国立病院機構新潟病院の石北直之医師と広島大学は人工呼吸器を3Dプリンターで製造するための設計データを無償提供する共同研究プロジェクトを始めた。2017年に、設計図を電送した国際宇宙ステーションで製造し動作試験に成功した人工呼吸器モデルで、新型コロナウイルスの流行拡大を受けて世界から問い合わせが相次いでいるという。
 一定の性能要件を満たす汎用3Dプリンターと通信環境、原料のABS樹脂があれば設計データを基に人工呼吸器を製造できる。ただし、この人工呼吸器モデルは医薬品医療機器総合機構(PMDA)などの承認を目指している段階で、現時点で臨床応用できない。共同研究プロジェクトを通じて実用化機器に仕上げ、新型コロナに対する救命活動に活用したいとしている。
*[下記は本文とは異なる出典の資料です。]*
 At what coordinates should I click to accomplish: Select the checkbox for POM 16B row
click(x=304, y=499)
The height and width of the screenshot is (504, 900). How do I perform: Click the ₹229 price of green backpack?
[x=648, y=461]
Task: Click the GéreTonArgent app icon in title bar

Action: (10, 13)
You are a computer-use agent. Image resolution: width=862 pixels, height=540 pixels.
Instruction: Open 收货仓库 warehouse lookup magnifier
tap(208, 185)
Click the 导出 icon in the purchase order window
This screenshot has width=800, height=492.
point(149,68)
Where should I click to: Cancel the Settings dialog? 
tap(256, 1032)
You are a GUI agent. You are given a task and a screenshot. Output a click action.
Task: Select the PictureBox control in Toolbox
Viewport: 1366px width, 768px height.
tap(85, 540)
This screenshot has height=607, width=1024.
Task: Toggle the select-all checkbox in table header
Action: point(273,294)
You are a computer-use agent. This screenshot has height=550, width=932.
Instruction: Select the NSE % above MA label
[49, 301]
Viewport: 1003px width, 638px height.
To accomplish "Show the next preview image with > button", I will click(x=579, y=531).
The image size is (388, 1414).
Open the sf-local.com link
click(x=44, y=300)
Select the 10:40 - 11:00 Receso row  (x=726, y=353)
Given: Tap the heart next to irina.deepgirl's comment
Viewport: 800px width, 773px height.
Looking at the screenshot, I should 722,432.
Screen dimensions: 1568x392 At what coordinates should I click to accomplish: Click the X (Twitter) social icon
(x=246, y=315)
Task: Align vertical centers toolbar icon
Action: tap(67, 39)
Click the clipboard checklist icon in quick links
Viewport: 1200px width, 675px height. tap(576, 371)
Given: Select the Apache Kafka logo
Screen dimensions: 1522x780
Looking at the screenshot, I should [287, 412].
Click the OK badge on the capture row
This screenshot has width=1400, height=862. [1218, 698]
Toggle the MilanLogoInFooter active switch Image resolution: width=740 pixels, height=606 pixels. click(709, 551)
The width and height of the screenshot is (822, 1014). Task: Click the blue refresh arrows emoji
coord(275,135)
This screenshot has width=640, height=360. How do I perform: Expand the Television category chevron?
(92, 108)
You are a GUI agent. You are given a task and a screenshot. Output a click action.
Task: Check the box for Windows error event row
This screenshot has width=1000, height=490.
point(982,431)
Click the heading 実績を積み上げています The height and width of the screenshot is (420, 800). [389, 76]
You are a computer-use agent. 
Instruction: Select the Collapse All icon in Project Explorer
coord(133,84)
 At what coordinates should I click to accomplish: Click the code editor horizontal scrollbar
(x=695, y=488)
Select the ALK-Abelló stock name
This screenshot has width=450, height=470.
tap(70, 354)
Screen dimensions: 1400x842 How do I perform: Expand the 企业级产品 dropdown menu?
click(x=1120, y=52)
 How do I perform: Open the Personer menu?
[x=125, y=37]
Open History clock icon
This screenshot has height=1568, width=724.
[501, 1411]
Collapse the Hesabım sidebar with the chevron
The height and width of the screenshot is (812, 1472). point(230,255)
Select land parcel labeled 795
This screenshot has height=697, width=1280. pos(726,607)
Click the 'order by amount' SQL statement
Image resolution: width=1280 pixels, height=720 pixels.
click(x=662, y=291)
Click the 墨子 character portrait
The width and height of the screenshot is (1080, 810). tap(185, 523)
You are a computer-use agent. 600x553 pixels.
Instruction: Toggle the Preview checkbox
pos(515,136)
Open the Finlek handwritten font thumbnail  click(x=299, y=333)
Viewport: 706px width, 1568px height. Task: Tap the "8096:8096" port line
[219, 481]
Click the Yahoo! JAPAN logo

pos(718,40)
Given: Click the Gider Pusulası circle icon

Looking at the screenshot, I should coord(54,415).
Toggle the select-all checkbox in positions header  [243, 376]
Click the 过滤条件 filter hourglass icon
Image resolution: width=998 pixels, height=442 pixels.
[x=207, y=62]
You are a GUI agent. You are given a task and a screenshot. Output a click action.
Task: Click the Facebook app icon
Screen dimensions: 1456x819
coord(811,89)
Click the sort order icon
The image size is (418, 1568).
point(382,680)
 承認後は標準的に治療に用いる人工呼吸器を直ちに使えない場合の緊急的な使用や、MRI機器内での使用を想定している。圧搾空気を動力源としているため電気を必要とせず、手動で作動する。石北医師は医療機器製造販売業の認可を持つニュートン(岩手県)と共同開発を進めている。
 実用化研究を加速するための寄付を受け付けているほか、クラウドファンディングも計画している。